Forse non c'era niente che avrebbe potuto fare, ma la verità era che non ci aveva praticamente provato. In effetti, lui e Trudy ne avevano parlato scherzosamente. Era possibile che questo fosse costato la vita a molte persone. Non voleva soffermarsi su questo, ma non gli stava bene.

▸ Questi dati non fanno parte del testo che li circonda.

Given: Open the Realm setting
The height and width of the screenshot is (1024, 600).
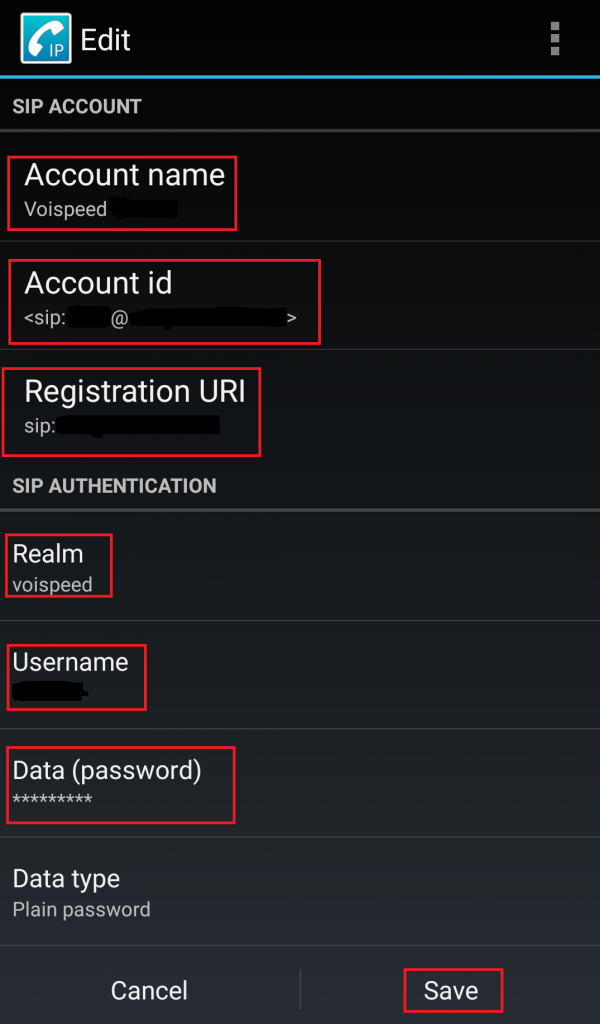Looking at the screenshot, I should pos(300,566).
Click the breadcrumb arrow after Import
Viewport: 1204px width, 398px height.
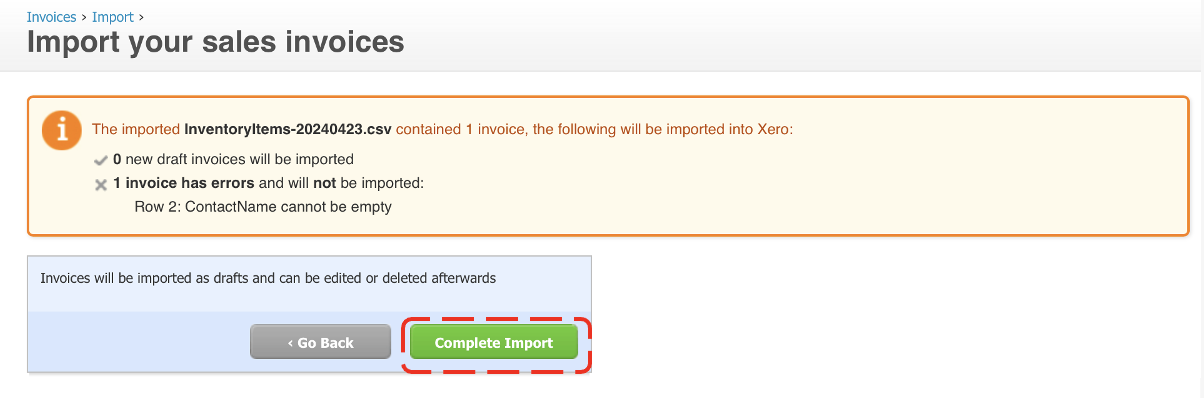[141, 17]
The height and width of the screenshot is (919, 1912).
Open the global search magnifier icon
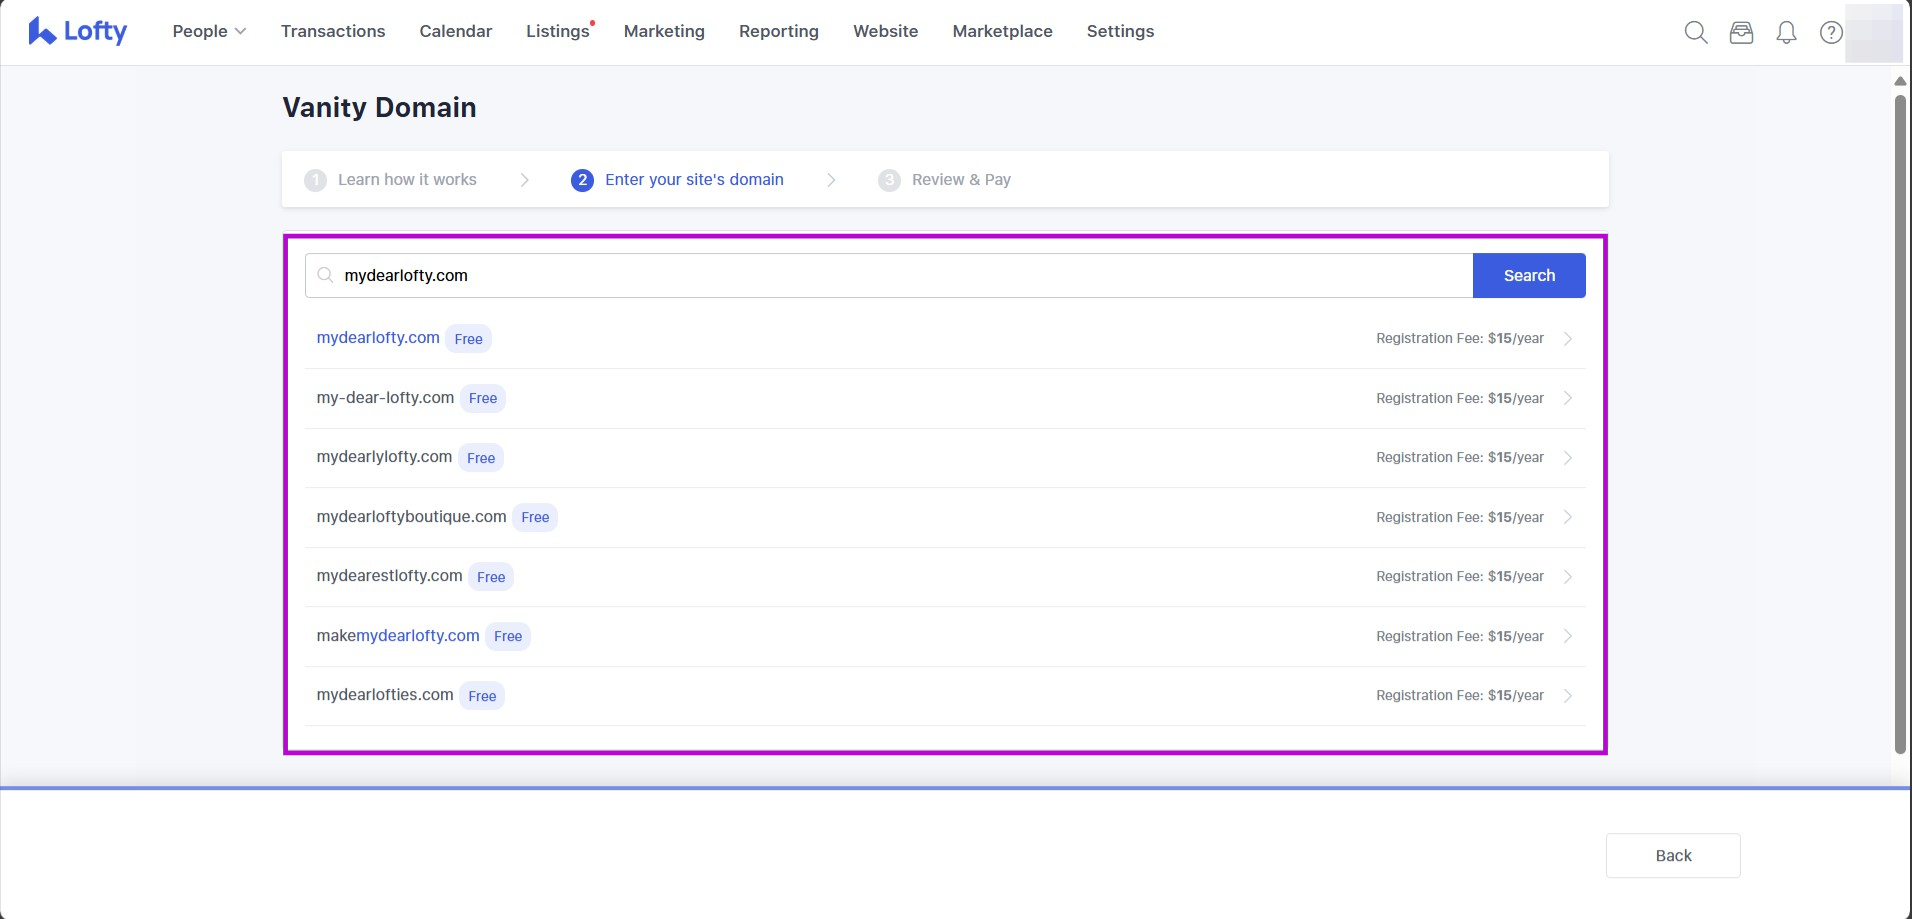click(1695, 32)
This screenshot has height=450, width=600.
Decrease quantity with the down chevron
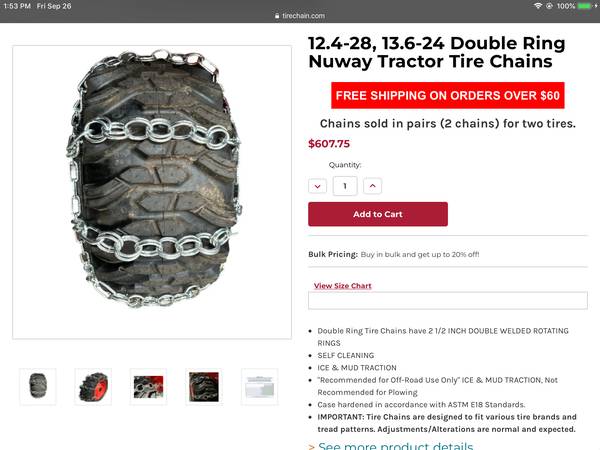317,186
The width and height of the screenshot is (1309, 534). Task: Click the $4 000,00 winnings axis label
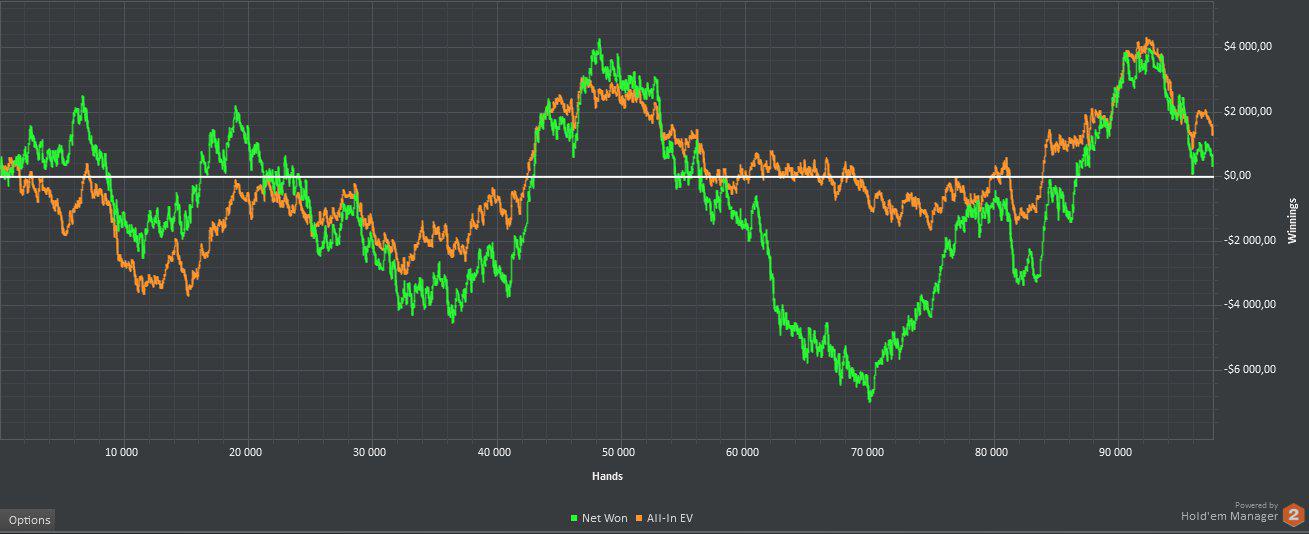1247,46
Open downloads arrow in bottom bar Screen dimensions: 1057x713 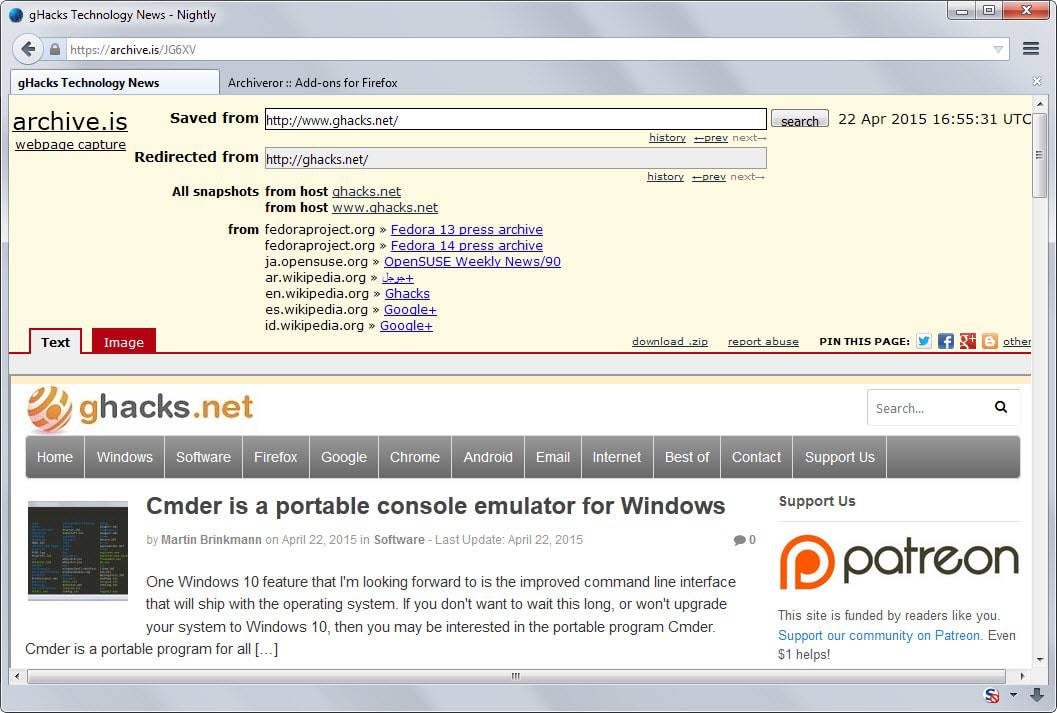(1037, 695)
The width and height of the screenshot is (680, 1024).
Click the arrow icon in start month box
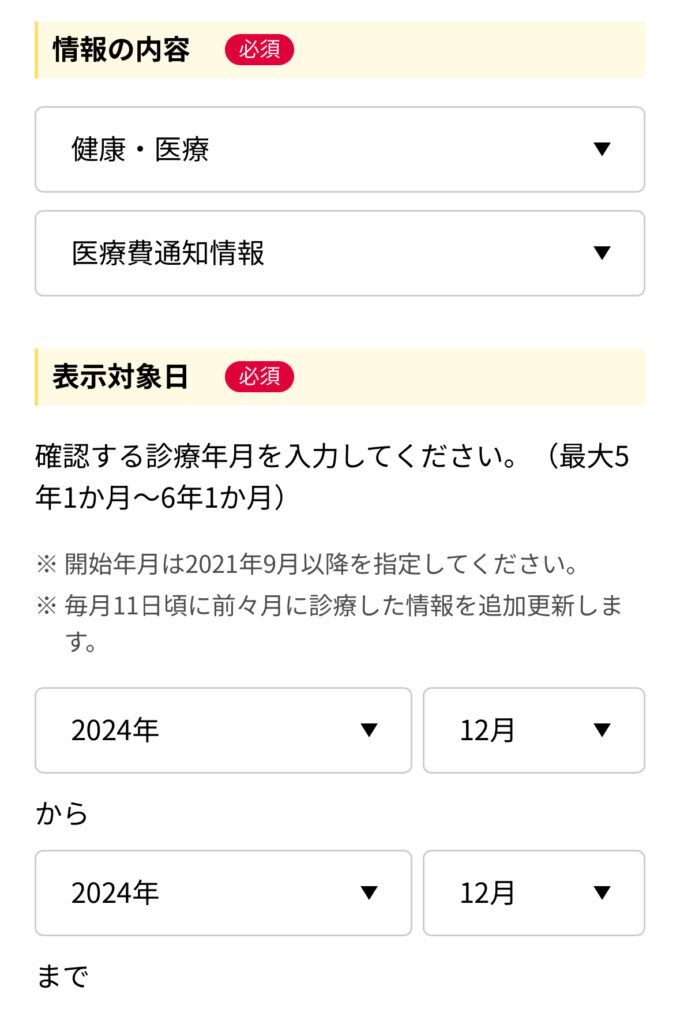pyautogui.click(x=602, y=730)
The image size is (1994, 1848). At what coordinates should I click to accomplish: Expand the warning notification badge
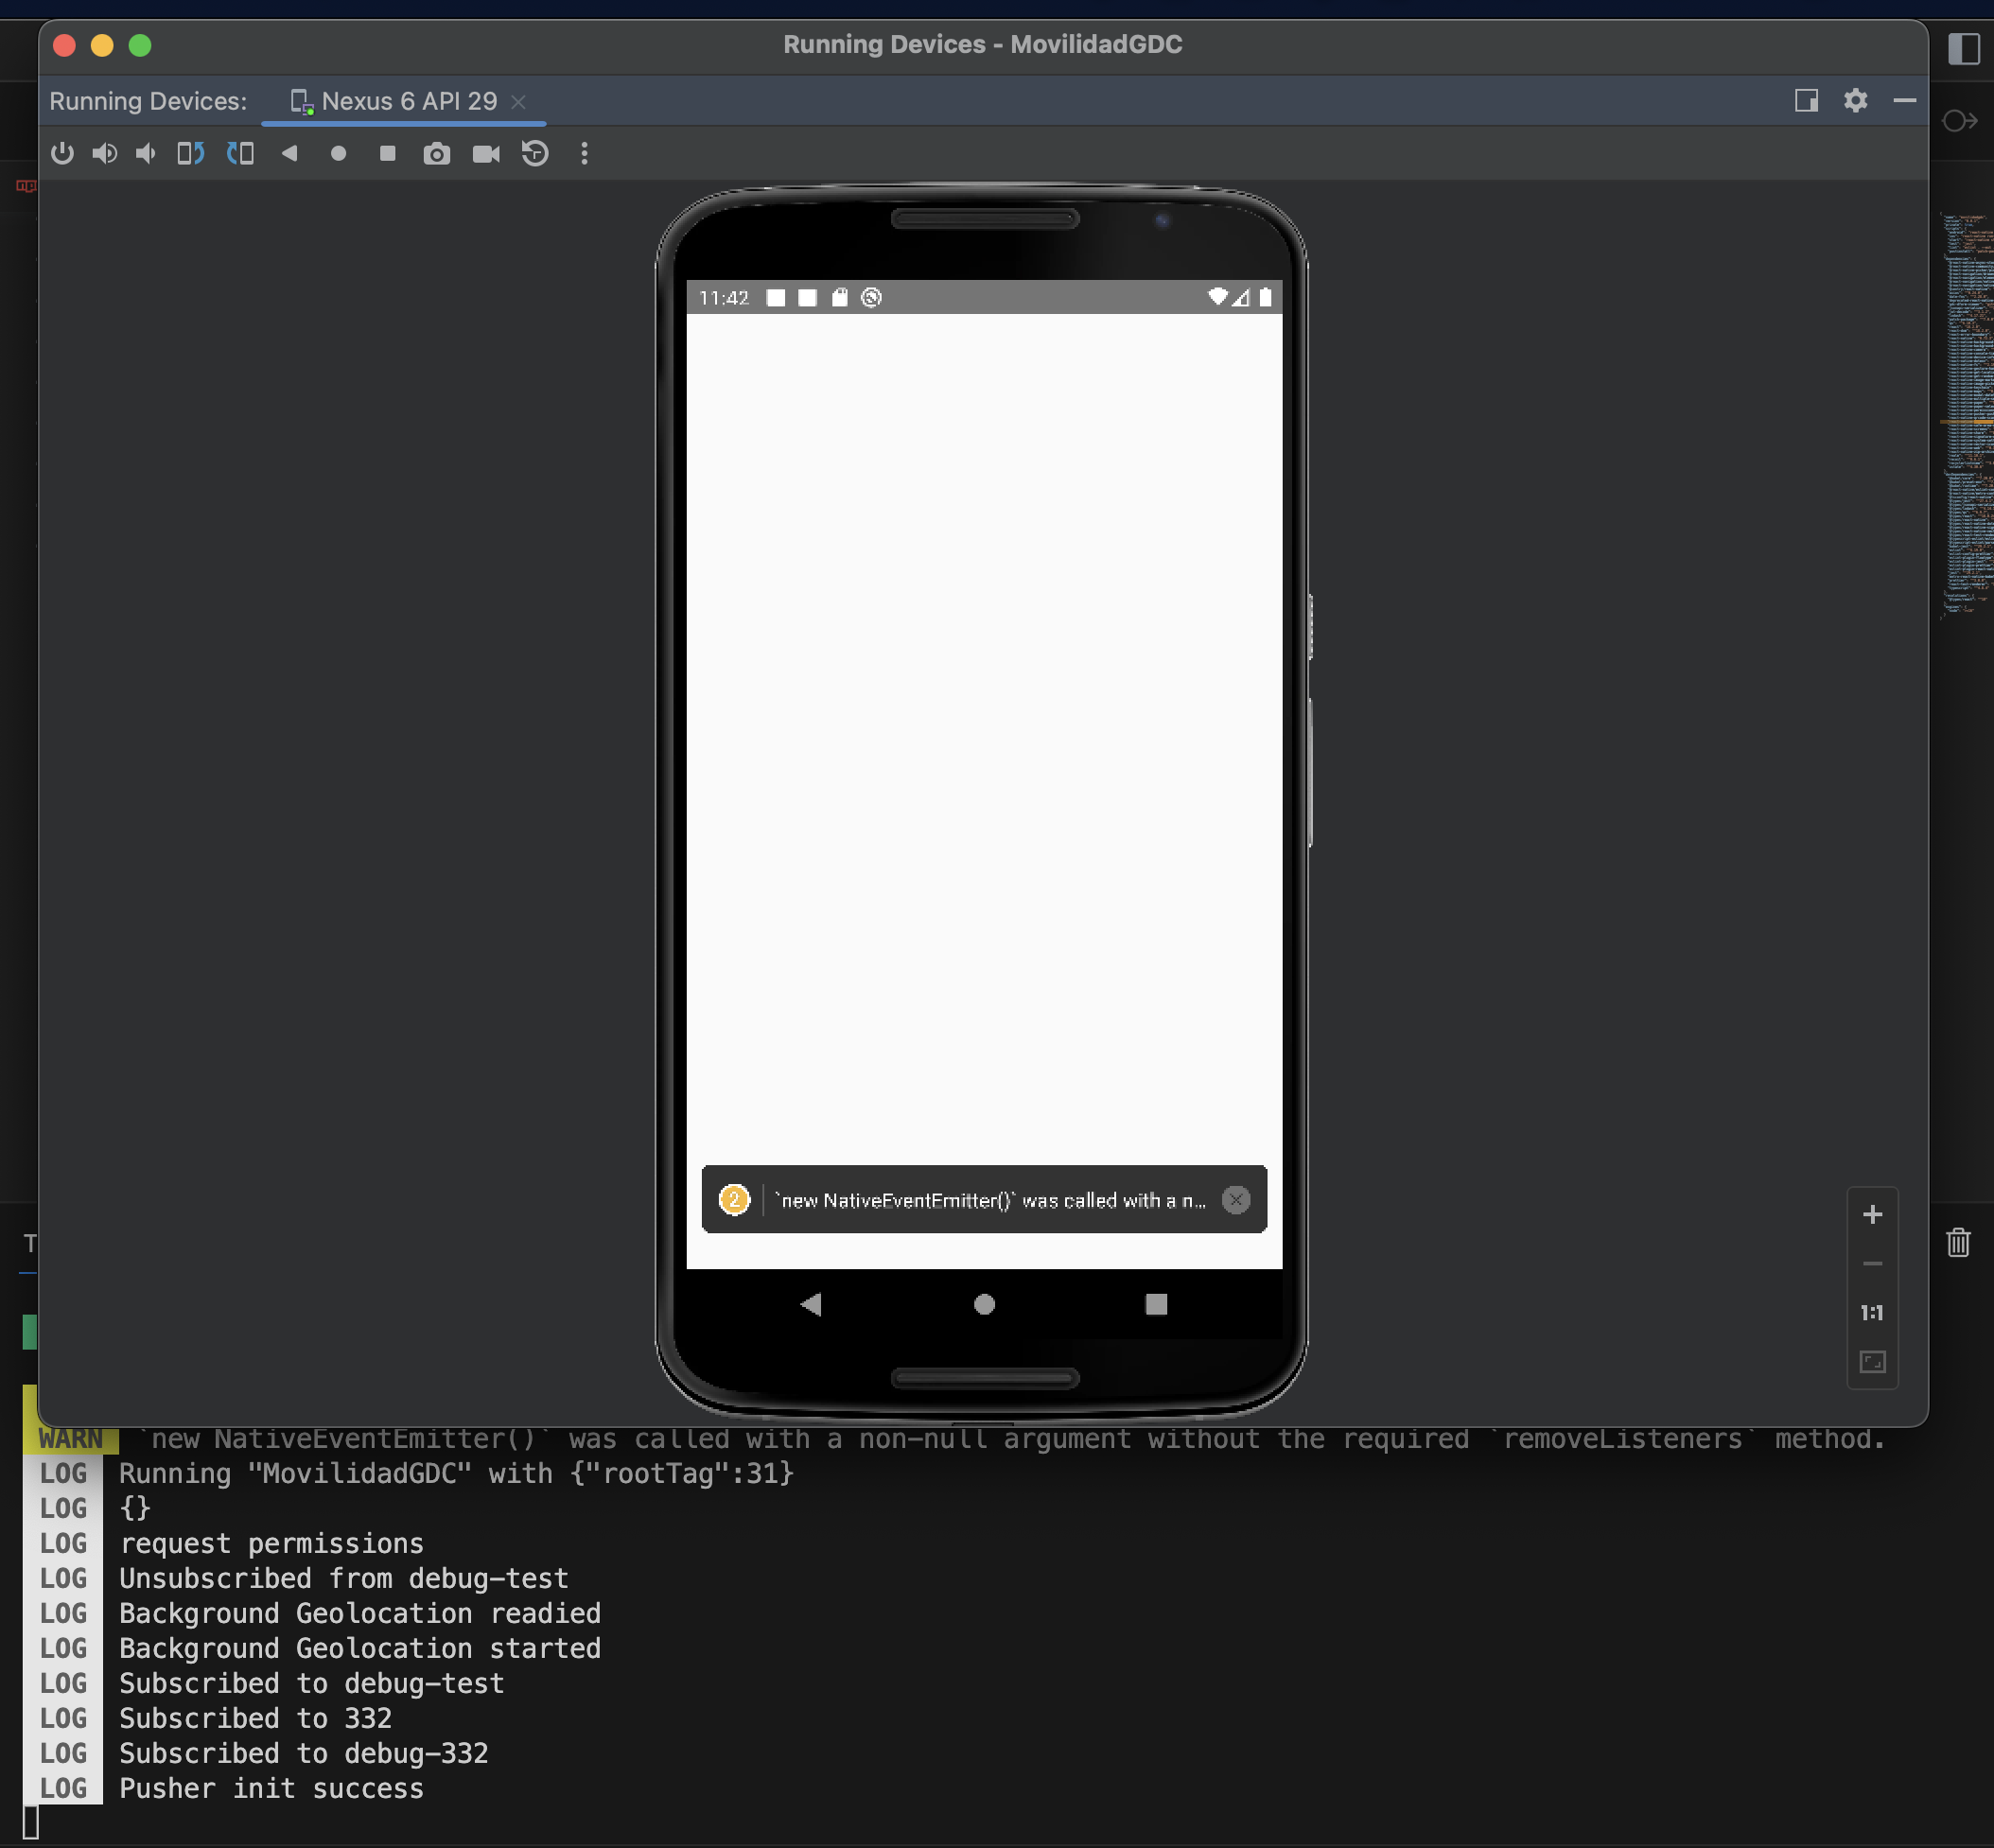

"Va bene", disse Don. “Delle persone mi chiamano. Sono quasi pronti per la chiamata alla Casa Bianca. Se si presenta l'opportunità, impegnerò le nostre risorse in questo".

Don stava per riattaccare quando Swann si voltò. Si tolse gli auricolari e guardò tutti nella stanza. Poi fissò il polpo di plastica nera sul tavolo, come preoccupato per la sua presenza. Sembrava quasi allarmato, come se si aspettasse che il polpo iniziasse a muoversi.

“Ho monitorato le comunicazioni dal Pentagono, Langley, dal quartier generale dell'FBI, dalla NSA e dalla Casa Bianca.   Peggio di qualsiasi cosa abbiamo sentito fino ad oggi".

Tutti nella stanza fissarono Swann.

Esitò prima di dire un'altra parola. Continuava a fissare il polpo. Luke si rese conto che stava fissando Don.

"Parla, figliolo", disse Don.

Swann annuì solennemente.

"L'Air Force One è stato dirottato", disse.